The main methods for applying filters are:
Table t = table.where(aSelection);
Column x = column.where(aSelection);
which includes all rows for which the filter returns true. And
table.dropWhere(aSelection)
which excludes all rows for which the filter returns true.
As you can see, for any given selection dropWhere() returns the complement of the records returned by where().
There are several other methods like where to explore. Before digging into table filters, though, we should look Selections, and at the column filters table filters build on.
Key point: One way that where() in tablesaw differs from the where clause in SQL, is that Tablesaw always returns records in the order they appear in the original column or table. This can be used to good advantage when working with time-series data.
Selections
Both columns and tables are filtered using selections. A selection is a logical bitmap (like a boolean array) with an entry for each element in the column. For any given element, if the corresponding bitmap entry is “true”, the element is included in the result.
Here’s what you need to know about selections.
- Selections are like bitmaps, in which ‘true’ means include ‘include the corresponding value(s)’ in the result.
- They’re usually applied to columns, but are used to filter tables as well
- Columns have many built-in selection methods
- Any operation that returns an appropriately-sized bitmap can be used
- You can write your own selection methods
- Selections are readily combined, using their and(), or(), and andNot().
Lets take a look at each of these.
Applying Selections to columns
Imagine a student table with a column named “birth date” and that we want to find all the birth dates in the year 2011. It turns out that this is easy to do, because there is a built in method (isInYear(anInt)) for that.
DateColumn bd = student.dateColumn("birth date");
Selection bdYear = bd.isInYear(2011);
Lets say that column bd contains these values:
Jan 22, 2011
April 14, 2010
March 9, 2011
August 4, 2010
The selection bdYear above contains 1, 0, 1, 0, since the first and third birth dates in the column are in year 2011 and the others are not.
To return a DateColumn containing birth dates in 2011, we could apply the selection to bd using the where() method, and passing the selection bdYear as an argument.
DateColumn bd2011 = bd.where(bdYear);
Generally, a filtered column, rather than a selection, is the result you actually want. You can, of course, inline the call:
DateColumn bd2011 = bd.where(bd.isInYear(2011));
This begs the question, why not just have isInJanuary() return a filtered column? There are several reasons. The next section covers the first.
Selections are used to filter tables as well as columns
Because DateColumn method isInYear(anInt) return a Selection, rather than a new column, we can use the same method to filter either the column itself or the table that contains the column.
To filter the entire student table we simply apply the same selection to the table, again using the method where(aSelection).

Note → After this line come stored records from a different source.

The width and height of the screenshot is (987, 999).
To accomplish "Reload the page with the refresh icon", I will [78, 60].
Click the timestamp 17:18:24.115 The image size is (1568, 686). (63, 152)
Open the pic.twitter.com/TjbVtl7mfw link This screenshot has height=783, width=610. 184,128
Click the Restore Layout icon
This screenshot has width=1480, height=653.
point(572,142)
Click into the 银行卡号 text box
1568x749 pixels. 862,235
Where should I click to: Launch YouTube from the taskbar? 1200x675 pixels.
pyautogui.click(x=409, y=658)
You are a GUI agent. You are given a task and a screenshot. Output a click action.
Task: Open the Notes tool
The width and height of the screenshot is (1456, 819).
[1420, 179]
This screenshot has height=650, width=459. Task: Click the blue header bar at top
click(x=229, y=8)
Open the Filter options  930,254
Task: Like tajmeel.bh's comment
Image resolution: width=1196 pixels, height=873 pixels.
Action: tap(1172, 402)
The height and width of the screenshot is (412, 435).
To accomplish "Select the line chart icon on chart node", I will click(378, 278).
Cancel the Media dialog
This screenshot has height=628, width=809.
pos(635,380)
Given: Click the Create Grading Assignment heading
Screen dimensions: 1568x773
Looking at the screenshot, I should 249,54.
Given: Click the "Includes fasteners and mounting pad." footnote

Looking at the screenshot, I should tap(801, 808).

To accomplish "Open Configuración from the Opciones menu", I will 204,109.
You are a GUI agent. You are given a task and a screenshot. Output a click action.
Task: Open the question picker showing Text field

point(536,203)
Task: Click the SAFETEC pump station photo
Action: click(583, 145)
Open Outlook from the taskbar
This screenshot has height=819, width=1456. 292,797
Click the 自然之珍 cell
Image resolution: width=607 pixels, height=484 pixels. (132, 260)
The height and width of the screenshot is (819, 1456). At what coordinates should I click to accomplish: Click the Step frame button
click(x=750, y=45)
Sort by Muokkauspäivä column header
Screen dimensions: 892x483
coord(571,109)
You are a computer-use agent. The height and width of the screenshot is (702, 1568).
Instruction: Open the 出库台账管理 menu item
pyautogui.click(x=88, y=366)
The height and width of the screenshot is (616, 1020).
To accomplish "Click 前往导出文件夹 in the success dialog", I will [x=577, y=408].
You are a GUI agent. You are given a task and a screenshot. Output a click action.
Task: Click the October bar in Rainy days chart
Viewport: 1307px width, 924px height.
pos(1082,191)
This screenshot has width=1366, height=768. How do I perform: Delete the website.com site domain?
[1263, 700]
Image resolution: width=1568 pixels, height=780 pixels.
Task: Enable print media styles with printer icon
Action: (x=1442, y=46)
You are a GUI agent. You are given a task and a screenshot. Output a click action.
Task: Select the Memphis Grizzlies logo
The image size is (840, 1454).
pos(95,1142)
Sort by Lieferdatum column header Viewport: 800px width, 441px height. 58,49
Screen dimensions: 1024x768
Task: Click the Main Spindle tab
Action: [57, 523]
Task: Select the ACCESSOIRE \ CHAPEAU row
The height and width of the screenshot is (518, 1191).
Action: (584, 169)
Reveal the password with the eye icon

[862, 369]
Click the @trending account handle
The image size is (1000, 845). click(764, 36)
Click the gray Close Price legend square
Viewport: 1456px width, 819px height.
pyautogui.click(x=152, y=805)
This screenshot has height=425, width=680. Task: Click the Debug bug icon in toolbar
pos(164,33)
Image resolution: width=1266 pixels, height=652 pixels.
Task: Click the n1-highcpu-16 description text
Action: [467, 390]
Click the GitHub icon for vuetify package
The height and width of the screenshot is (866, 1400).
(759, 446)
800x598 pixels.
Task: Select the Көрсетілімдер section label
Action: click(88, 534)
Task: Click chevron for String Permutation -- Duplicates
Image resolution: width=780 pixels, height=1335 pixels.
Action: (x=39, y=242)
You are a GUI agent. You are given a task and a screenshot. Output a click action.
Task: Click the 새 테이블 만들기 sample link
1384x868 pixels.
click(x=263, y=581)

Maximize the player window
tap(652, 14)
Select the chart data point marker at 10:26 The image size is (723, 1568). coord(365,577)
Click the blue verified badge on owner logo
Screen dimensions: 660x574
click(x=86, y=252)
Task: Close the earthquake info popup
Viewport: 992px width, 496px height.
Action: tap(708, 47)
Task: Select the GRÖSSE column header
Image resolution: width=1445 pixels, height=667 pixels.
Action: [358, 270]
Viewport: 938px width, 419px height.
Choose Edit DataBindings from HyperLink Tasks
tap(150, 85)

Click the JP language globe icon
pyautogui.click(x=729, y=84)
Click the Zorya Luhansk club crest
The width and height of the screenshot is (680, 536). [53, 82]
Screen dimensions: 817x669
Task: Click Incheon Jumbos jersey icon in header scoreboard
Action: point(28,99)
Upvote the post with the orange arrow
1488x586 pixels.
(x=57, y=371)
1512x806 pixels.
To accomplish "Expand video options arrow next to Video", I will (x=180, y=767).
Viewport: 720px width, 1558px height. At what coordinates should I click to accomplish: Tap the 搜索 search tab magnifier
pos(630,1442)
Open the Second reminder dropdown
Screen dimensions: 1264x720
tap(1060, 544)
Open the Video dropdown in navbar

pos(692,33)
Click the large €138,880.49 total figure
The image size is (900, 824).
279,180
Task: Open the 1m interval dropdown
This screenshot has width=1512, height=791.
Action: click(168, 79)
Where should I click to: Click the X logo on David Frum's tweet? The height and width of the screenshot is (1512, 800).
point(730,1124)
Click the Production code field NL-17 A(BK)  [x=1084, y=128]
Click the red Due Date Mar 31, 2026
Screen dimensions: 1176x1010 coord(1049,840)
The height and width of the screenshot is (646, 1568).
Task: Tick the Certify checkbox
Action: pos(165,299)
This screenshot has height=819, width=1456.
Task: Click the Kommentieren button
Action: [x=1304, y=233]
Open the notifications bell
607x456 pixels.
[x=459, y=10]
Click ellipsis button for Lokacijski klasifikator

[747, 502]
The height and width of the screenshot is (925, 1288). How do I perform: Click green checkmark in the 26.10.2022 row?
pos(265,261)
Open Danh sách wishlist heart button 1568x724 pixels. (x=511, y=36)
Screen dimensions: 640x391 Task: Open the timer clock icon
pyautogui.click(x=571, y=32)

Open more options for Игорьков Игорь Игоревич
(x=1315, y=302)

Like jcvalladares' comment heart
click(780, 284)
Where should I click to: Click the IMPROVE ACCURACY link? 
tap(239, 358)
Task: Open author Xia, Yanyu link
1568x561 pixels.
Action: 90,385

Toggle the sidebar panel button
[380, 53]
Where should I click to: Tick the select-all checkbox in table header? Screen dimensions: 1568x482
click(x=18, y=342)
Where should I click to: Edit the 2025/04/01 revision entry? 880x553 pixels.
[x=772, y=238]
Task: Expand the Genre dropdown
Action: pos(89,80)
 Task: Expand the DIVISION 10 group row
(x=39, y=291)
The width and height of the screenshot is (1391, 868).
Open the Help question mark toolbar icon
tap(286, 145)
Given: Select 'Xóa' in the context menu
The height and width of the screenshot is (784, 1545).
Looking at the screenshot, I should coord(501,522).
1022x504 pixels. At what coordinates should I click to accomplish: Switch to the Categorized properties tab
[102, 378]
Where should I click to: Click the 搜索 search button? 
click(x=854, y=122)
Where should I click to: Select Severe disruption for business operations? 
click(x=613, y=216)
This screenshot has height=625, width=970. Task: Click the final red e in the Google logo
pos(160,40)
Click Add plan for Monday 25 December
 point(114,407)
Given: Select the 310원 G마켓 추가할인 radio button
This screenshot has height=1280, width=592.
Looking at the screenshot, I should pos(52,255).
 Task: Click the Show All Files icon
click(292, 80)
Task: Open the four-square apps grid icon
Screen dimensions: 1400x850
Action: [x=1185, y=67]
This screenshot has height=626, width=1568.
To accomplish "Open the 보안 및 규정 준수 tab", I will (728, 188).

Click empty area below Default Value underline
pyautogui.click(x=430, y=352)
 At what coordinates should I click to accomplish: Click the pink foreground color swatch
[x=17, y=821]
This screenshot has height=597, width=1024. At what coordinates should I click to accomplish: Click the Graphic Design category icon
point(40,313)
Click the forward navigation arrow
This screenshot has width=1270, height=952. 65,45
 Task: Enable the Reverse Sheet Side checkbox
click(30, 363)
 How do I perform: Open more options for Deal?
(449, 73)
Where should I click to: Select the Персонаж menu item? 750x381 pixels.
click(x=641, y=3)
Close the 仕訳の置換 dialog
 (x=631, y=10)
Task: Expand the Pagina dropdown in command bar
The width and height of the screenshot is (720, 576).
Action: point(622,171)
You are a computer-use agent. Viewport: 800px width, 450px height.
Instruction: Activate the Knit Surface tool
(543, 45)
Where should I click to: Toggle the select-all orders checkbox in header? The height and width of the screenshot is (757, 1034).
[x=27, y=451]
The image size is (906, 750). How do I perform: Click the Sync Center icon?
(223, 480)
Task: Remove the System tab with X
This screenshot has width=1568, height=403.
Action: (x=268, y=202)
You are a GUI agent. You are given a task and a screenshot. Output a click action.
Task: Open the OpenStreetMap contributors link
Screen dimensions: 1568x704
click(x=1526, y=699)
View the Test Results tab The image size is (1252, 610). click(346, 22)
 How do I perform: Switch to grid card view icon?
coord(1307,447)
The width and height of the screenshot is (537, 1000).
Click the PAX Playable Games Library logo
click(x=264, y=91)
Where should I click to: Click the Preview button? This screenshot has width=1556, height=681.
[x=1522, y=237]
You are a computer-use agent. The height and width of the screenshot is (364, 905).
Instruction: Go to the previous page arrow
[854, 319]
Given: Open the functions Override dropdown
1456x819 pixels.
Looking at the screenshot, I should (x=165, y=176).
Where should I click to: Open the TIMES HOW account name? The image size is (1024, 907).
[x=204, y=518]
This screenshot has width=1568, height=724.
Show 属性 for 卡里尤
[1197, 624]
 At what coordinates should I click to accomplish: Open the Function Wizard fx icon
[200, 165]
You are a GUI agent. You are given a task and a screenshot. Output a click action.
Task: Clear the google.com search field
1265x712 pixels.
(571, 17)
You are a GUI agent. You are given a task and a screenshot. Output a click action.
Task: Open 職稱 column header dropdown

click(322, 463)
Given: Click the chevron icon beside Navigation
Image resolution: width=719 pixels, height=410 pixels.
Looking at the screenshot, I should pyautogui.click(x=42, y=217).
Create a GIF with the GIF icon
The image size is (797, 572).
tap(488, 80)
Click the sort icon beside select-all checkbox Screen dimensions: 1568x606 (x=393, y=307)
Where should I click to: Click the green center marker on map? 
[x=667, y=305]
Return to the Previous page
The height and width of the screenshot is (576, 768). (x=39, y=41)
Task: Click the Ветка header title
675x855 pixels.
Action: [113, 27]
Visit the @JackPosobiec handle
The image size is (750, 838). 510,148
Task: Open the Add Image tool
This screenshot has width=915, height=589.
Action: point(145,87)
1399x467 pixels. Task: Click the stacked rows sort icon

Table studentsBornIn2011 = students.where(bdYear)
The only constraint is that the column used to create the Selection and the table where it’s applied must have the same number of rows.
Columns have many built-in selection methods
Much of Tablesaw’s power comes from the number and range of filters built into the library. When you need one, there’s often a method that does what you want. StringColumn, for example, has the methods startsWith(aString) and endsWith(aString), both returning a Selection.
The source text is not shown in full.